I have a model called User, and a user has a property relatedUsers, which, in its general format, is an array of integers. Now, there will be times when I want to check if a certain number exists in a User’s relatedUsers array. I see two ways of doing this:
-
Use a standard Python list with indexed values (or maybe not) and just run an IN query and see if that number is in there.
-
Having the key to that User, get back the value for property relatedUsers, which is an array in JSON string format. Decode the string, and check if the number is in there.
Which one is more efficient? Would number 1 cost more reads than option 2? And would number 1 writes cost more than number 2, since indexing each value costs a write. What if I don’t index — which solution would be better then?
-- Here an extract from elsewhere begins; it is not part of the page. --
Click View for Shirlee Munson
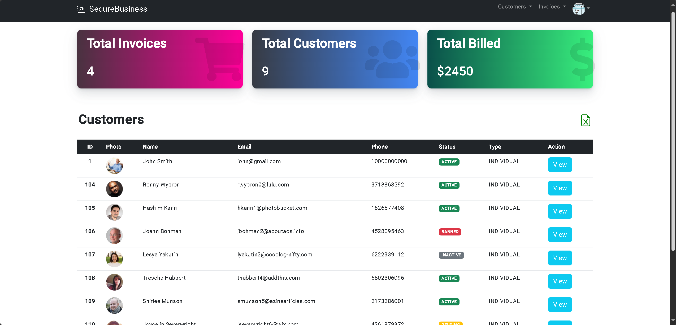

Here’s your costs vs capability, option wise:
Putting the values in an indexed list will be far more expensive. You will incur the cost of one write for each value in the list, which can explode depending on how many friends your users have. It’s possible for this cost explosion to be worse if you have certain kinds of composite indexes. The good side is that you get to run queries on this information: you can get query for a list of users who are friends with a particular user, for example.
No extra index or write costs here. The problem is that you lose querying functionality.
If you know that you’re only going to be doing checks only on the current user’s list of friends, by all means go with option 2. Otherwise you might have to look at your design a little more carefully.